The show began, and models, including rapper Kid Cudi, walked the runway in a myriad of looks (the collection had already been shown in Paris over the summer but Tuesday evening revealed a few new twists in the form of additional warm weather ensembles for the Floridian setting).

Checkered pieces, great tailored outerwear, and ombré rainbow fadeaway treatments stood out, recalling Abloh’s very first show for Louis Vuitton, presented in 2018, which featured a rainbow-painted runway. Perhaps a gentle nod to a circle now complete.

When the catwalk portion concluded, a fireworks display — in red and gold — flanked a hot air balloon emblazoned with the Louis Vuitton logo. After the finale, the crowd fell into a natural moment of silence. There was no rush to leave, which is common at fashion shows, and no chatter. Just the after-burn of the pyrotechnics, some wet cheeks, and a tangible, immense reverence.

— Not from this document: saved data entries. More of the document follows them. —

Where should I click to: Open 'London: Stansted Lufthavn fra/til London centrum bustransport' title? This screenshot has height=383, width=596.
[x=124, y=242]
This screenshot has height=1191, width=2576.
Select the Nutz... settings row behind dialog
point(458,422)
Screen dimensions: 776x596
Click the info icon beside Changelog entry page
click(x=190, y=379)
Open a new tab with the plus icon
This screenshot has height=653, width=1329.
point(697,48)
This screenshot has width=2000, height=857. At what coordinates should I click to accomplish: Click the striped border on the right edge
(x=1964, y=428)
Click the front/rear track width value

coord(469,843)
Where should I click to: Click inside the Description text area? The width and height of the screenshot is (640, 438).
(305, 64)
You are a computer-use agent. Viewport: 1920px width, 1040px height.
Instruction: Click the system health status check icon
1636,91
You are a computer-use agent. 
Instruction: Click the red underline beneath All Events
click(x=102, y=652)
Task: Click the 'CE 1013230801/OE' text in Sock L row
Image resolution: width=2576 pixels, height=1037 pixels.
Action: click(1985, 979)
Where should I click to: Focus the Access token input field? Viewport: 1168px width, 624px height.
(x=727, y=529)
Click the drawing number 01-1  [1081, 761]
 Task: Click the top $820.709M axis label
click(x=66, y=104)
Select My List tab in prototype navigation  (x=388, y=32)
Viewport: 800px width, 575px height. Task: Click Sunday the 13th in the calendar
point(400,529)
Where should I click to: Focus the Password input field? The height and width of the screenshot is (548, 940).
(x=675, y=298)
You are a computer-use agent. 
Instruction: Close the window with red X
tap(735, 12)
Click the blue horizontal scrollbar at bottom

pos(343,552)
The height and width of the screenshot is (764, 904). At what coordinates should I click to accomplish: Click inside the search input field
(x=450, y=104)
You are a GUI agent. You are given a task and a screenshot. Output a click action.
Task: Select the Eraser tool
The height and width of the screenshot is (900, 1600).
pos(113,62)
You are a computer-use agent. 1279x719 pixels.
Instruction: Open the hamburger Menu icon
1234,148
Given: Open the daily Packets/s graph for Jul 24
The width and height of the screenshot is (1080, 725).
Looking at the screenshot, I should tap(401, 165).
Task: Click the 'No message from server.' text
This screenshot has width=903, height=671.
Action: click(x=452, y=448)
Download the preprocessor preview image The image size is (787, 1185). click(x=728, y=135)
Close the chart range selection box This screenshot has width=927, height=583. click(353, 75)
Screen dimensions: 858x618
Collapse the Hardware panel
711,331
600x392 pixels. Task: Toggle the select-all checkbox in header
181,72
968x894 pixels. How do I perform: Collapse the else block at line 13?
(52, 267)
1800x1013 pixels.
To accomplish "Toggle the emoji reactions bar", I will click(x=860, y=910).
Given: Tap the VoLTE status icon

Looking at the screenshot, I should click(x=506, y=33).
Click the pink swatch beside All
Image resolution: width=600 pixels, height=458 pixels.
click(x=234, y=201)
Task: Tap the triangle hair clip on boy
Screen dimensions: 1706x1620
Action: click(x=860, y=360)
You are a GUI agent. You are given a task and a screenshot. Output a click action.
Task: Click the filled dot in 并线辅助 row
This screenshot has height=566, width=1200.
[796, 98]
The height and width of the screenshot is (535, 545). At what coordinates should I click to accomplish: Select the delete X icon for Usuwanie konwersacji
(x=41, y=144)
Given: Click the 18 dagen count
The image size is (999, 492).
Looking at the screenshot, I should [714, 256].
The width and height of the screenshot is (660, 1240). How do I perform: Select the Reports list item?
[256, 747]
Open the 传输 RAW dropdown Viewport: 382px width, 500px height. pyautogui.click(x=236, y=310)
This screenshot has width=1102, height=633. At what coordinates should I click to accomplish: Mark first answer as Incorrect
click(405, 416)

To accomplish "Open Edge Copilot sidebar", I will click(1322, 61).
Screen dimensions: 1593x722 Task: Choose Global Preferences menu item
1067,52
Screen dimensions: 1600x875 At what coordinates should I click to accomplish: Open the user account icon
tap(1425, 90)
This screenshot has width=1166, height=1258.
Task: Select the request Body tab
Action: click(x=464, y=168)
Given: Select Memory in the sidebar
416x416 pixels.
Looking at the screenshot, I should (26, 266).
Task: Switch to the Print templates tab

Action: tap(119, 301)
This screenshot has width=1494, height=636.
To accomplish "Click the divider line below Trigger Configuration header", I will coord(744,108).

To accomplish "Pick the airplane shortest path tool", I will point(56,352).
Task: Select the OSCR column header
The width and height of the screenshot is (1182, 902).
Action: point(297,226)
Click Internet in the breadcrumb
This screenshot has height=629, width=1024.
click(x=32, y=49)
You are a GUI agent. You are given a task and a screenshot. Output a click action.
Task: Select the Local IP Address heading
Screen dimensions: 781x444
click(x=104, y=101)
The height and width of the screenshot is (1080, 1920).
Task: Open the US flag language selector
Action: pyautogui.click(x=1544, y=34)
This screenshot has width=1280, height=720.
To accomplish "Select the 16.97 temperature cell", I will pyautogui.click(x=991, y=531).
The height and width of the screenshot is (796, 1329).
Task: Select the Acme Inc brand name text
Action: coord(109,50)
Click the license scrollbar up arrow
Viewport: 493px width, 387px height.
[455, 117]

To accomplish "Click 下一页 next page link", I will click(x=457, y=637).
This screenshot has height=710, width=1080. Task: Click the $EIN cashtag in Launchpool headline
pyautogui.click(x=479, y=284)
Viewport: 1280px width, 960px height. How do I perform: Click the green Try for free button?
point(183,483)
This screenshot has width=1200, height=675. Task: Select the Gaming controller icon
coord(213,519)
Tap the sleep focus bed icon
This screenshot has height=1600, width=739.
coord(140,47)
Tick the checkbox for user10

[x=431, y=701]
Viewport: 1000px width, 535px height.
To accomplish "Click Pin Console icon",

Walking out, Kim Kardashian West could be seen standing quietly with her young daughter, North. They were both observing a monolithic statue of Abloh that has also been installed on the Marine Stadium grounds, and which would soon be backlit by a drone show that spelled out “Virgil was here.”

When he died, his family posted an image on Instagram with a caption that read Abloh “often said, ‘Everything I do is for the 17-year-old version of myself.'”

North isn’t near that age, nor is the kid in the film, but presence of youth is symbolic of what will perhaps be Abloh’s most powerful legacy, what he laid out for future generations: That anyone, children and young people of any background or status, might have a chance to achieve momentous things so long as their curiosities were nurtured and their minds opened. As Burke said at the show’s opening: “Virgil wanted people to stop using their minds, and start using their imaginations.”